Prospex Energy plc has more than doubled production and revenue from its producing assets with the start of gas sales from the completed Viura-1B development well in northern Spain.
EXPANSION
Flow testing is underway at rates of up to 500,000 standard cubic metres per day, (17.7 million standard cubic metres per day), with 72,000 scm/d (2.6 MMscfd) net to the company.
The well will be on long term production at a stabilised plateau rate of 300,000 scm/d, which is 43,000 scm/d net to Prospex.
The company said that its net production since the start of December is now 82,000 scm/d.
The figure excludes production from the Viura-1ST3 well which has since mid-October been producing “intermittently” at rates of up to 200,000 scm/d, net 29,000 scm/d.
Prospex added that water handling issues continue to be managed until completion of the workover on the Viura-3 water injection well.

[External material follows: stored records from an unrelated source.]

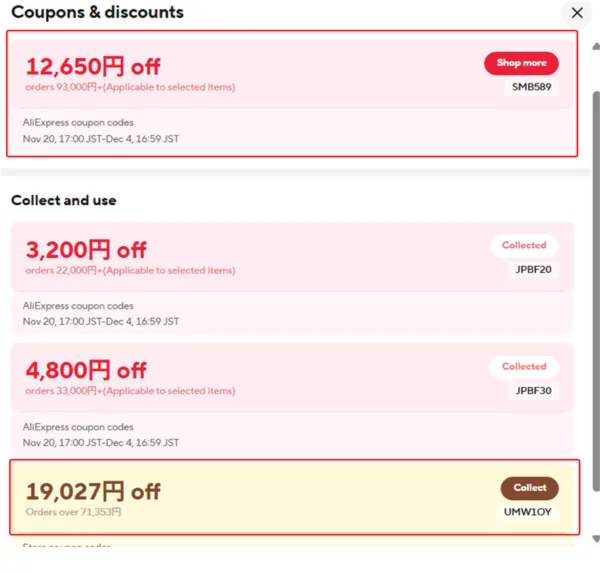Click the Collect and use heading
600x573 pixels.
[64, 200]
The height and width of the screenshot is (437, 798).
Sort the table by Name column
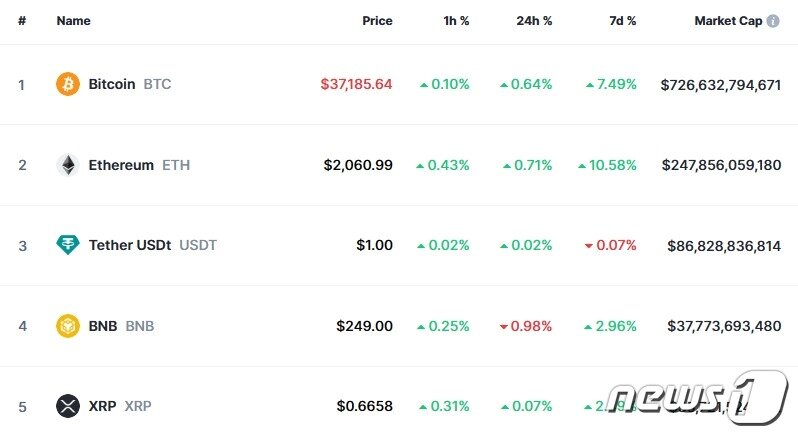tap(73, 21)

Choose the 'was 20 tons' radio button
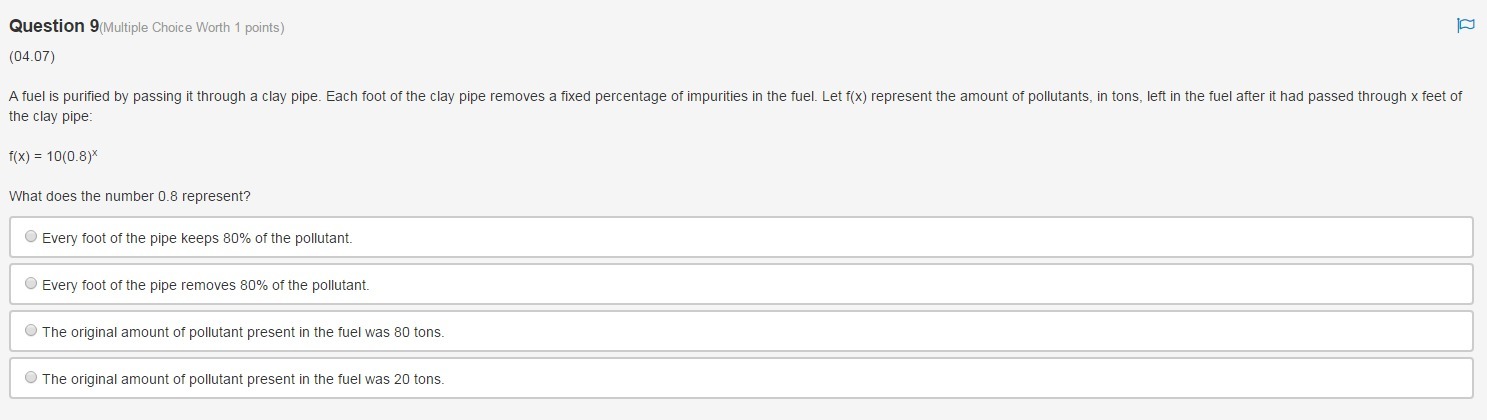(31, 378)
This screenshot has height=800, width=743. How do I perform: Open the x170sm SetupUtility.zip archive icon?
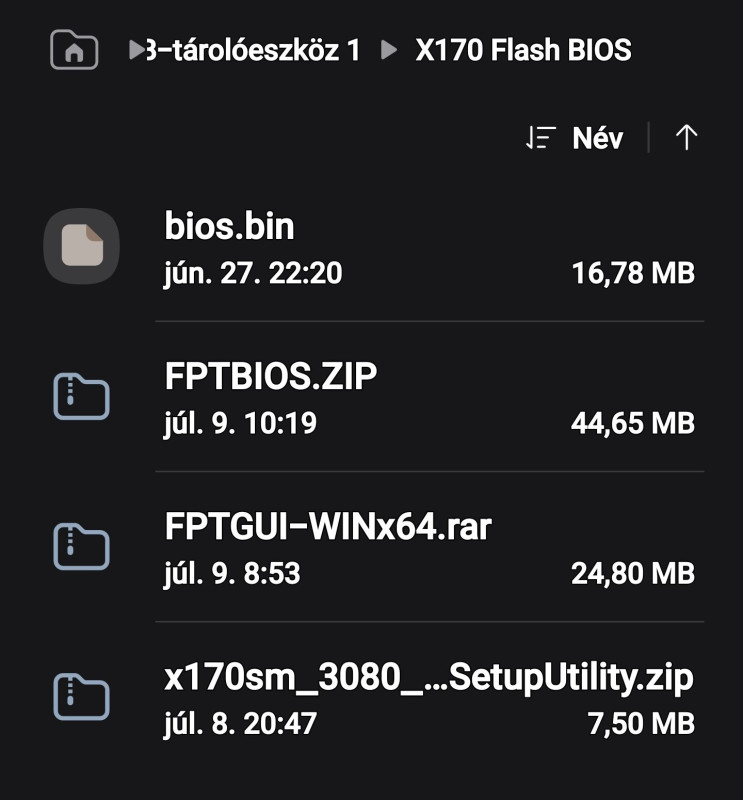[x=82, y=696]
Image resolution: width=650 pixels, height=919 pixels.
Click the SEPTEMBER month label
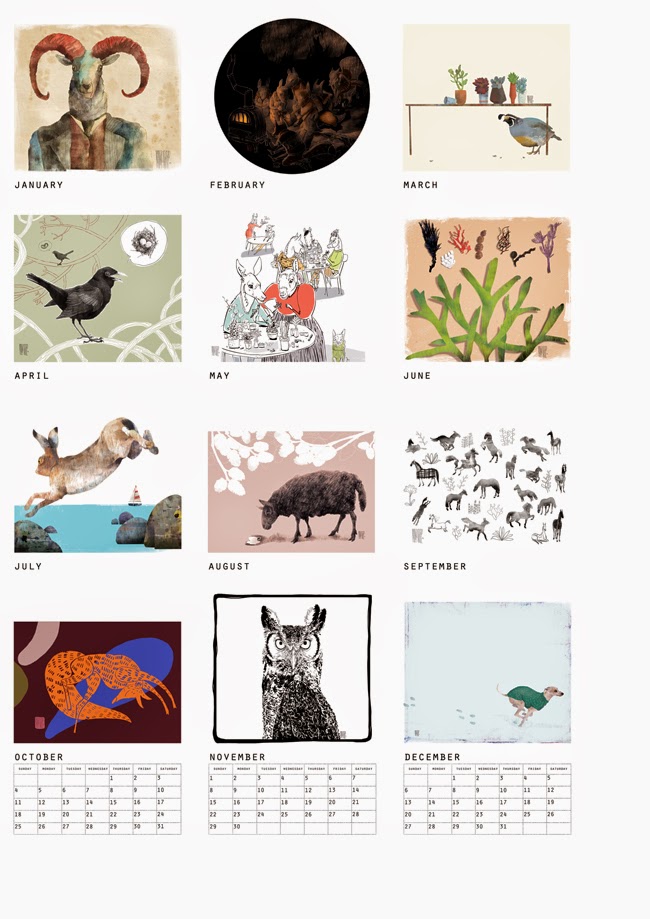[x=435, y=566]
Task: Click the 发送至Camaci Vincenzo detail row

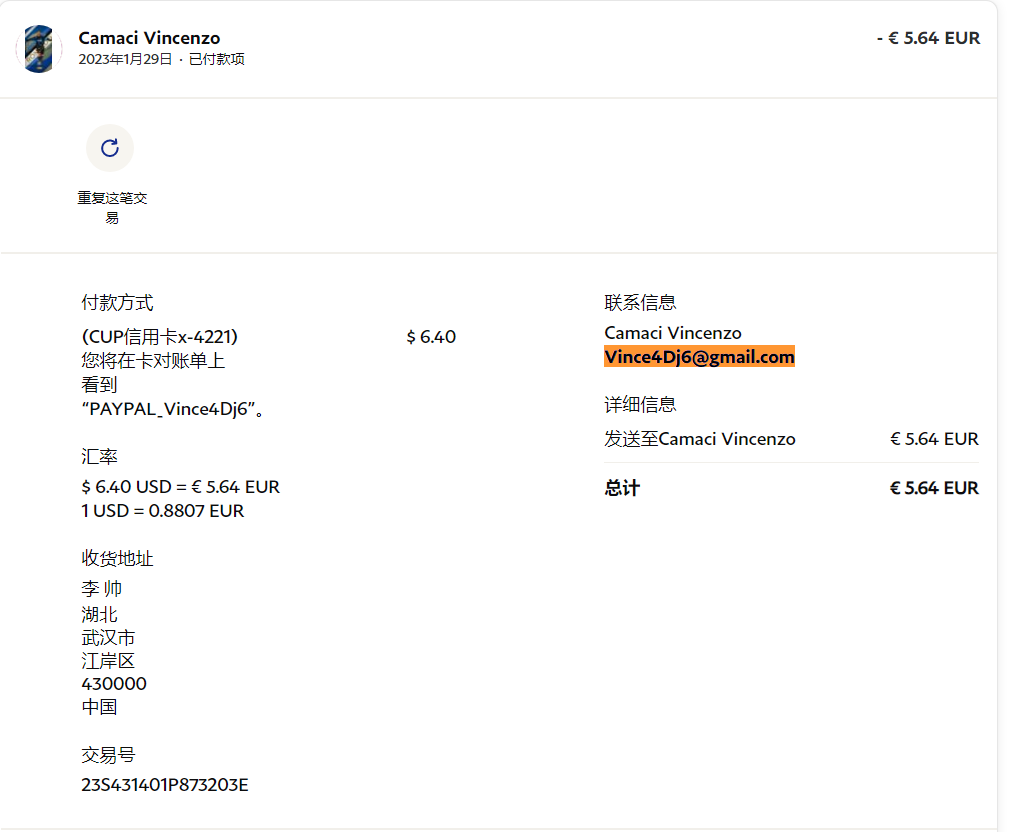Action: click(700, 439)
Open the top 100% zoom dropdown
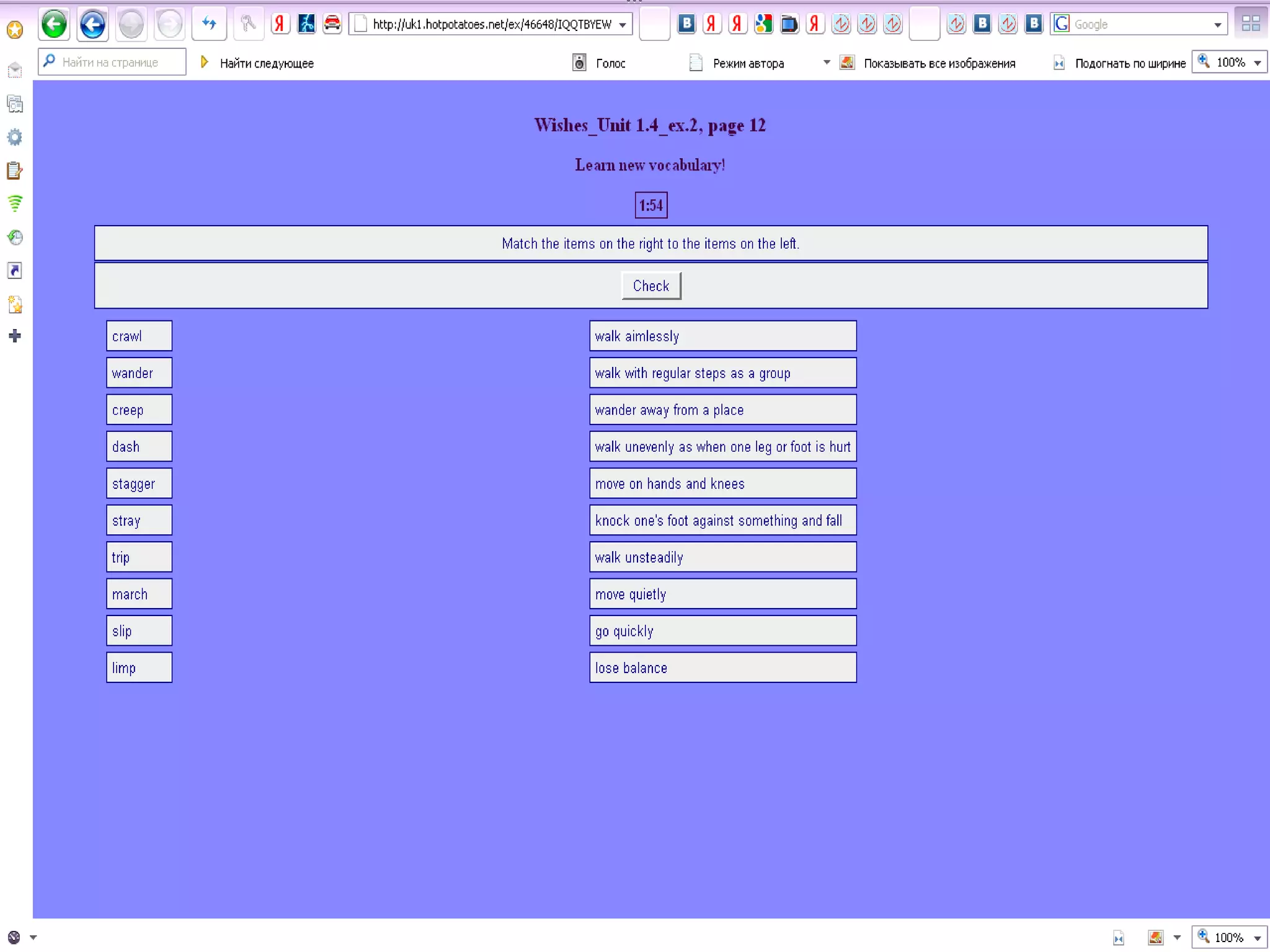The width and height of the screenshot is (1270, 952). coord(1258,63)
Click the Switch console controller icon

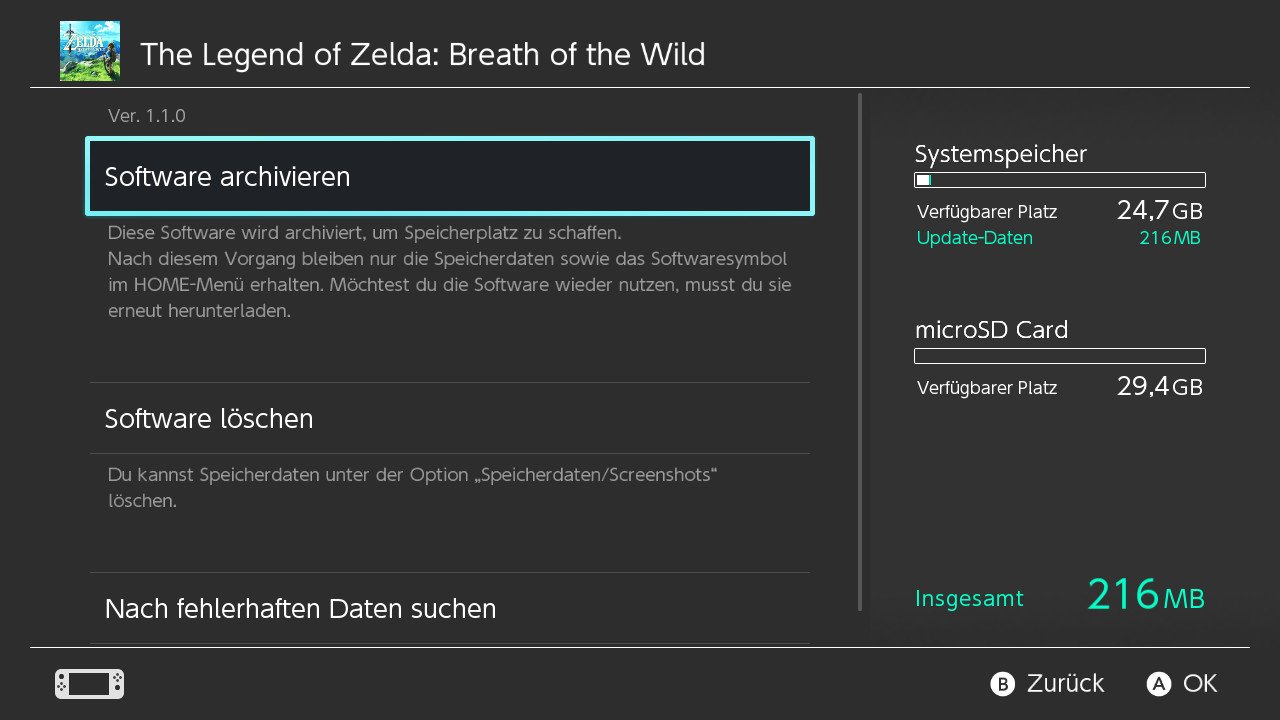(89, 684)
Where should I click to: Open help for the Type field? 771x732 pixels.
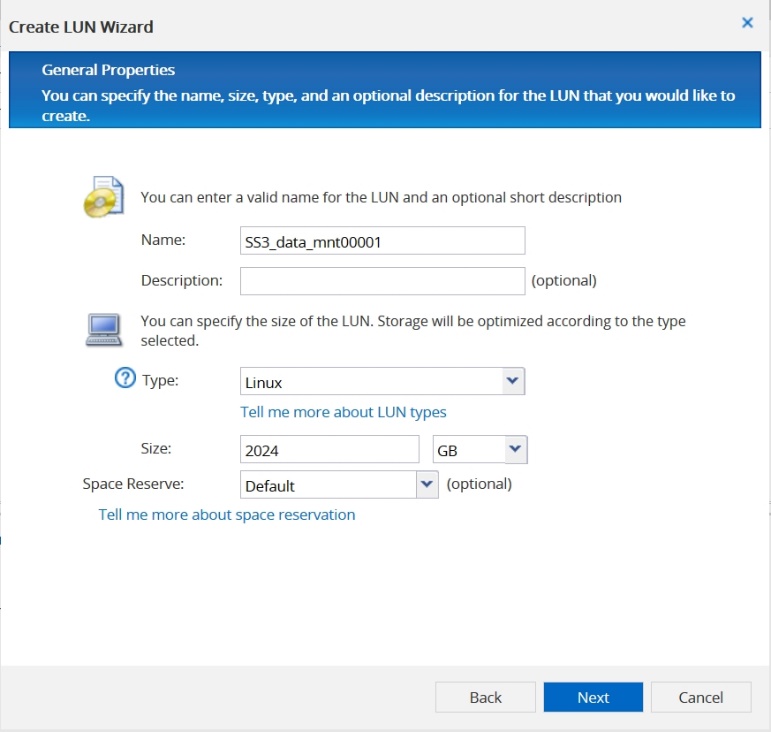coord(125,380)
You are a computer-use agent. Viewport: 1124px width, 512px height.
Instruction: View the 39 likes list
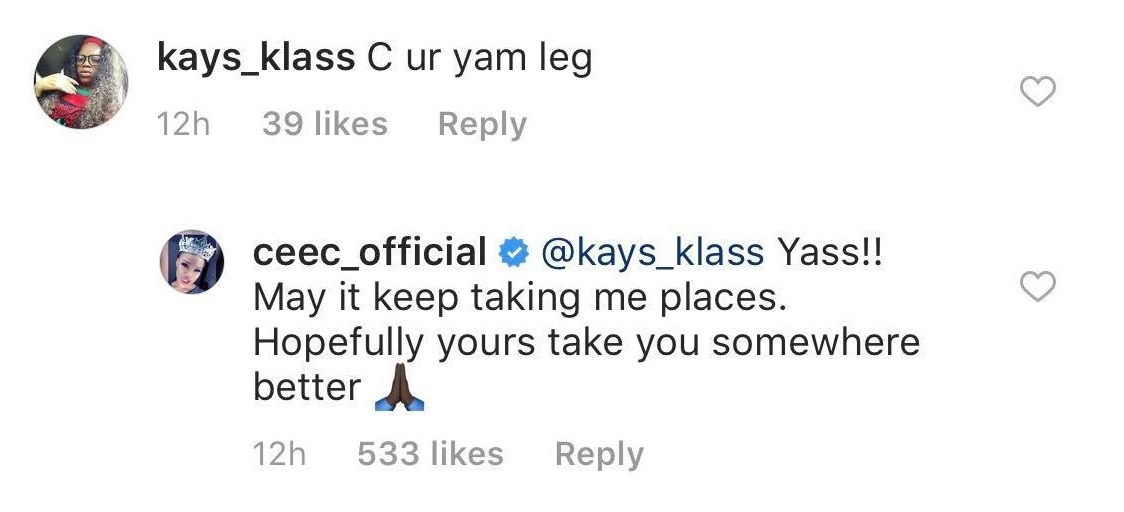324,124
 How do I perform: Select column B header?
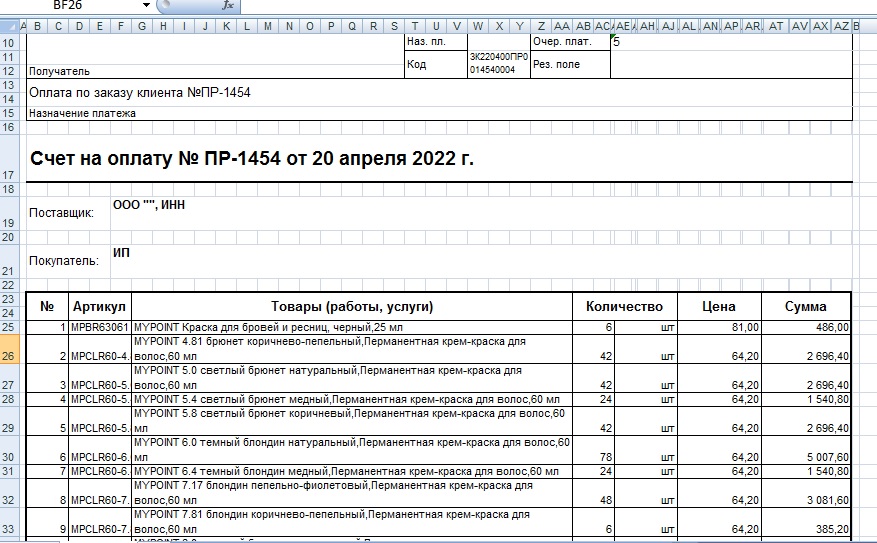point(37,26)
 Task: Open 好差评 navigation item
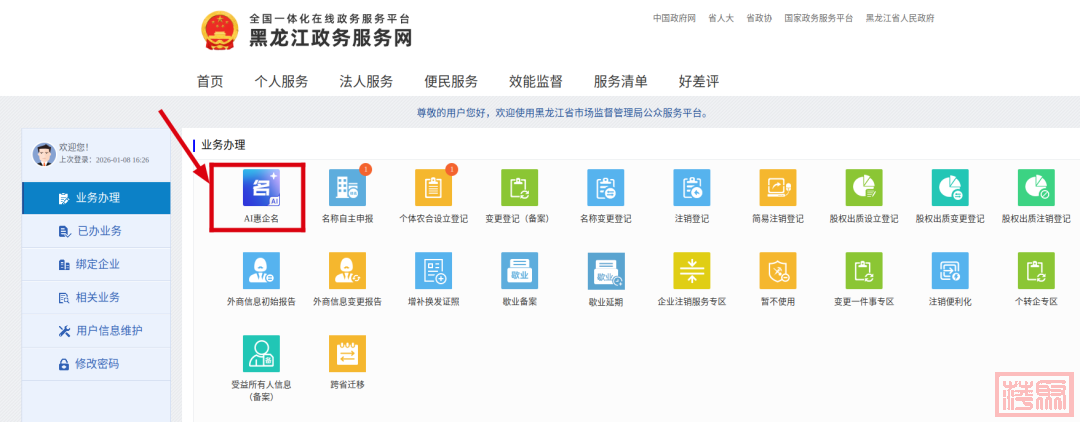[x=699, y=81]
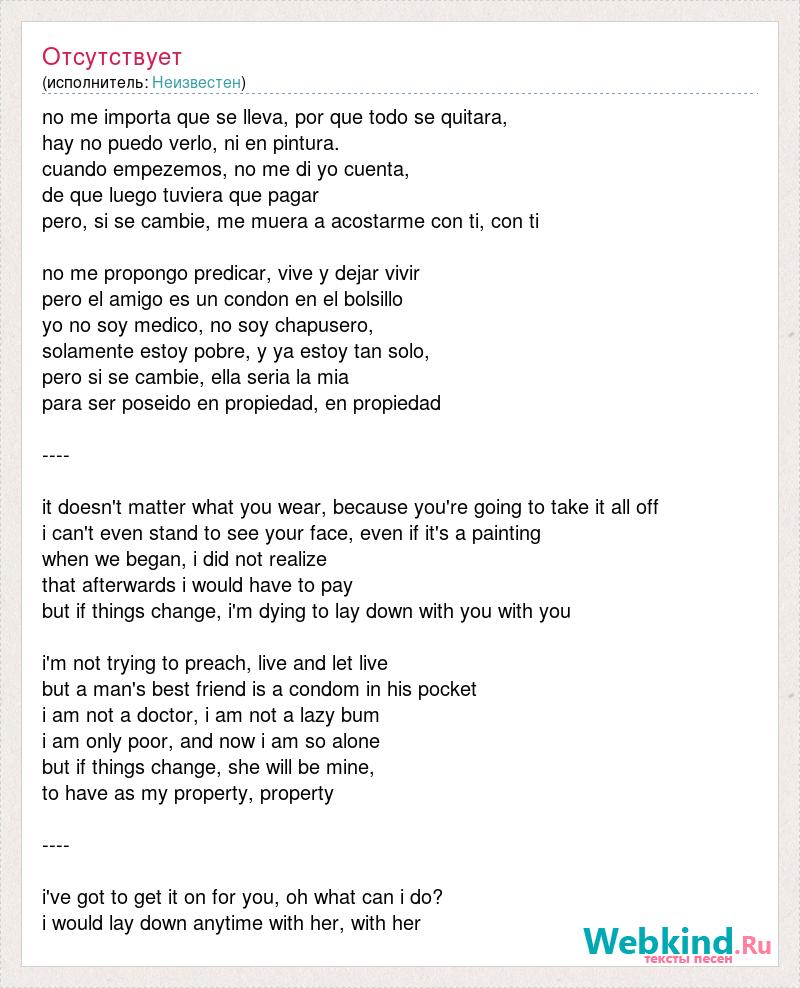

The rise in income from production will fund 11 further wells in the next 18 months to two years across the company’s three onshore production licences in Spain and Italy, and prospective acquisition blocks in Poland.
“The Viura-1B well test flow rates have exceeded pre-drill expectations from the larger than prognosed reservoir section of the main Viura reservoir target,” said chief executive Mark Routh.
“More than doubling the production and therefore the revenue from our producing assets will put Prospex on an extremely sound footing to be able to fund its expansion plans.”
Prospex owns 7.2365% of the Viura field through its7.5% ownership of Heyco Energy Iberia S.L.
The company receives 14.473% of the production income from the field until payback of its capital investment, expected to be around £8 million, plus accrued 10% p.a. interest.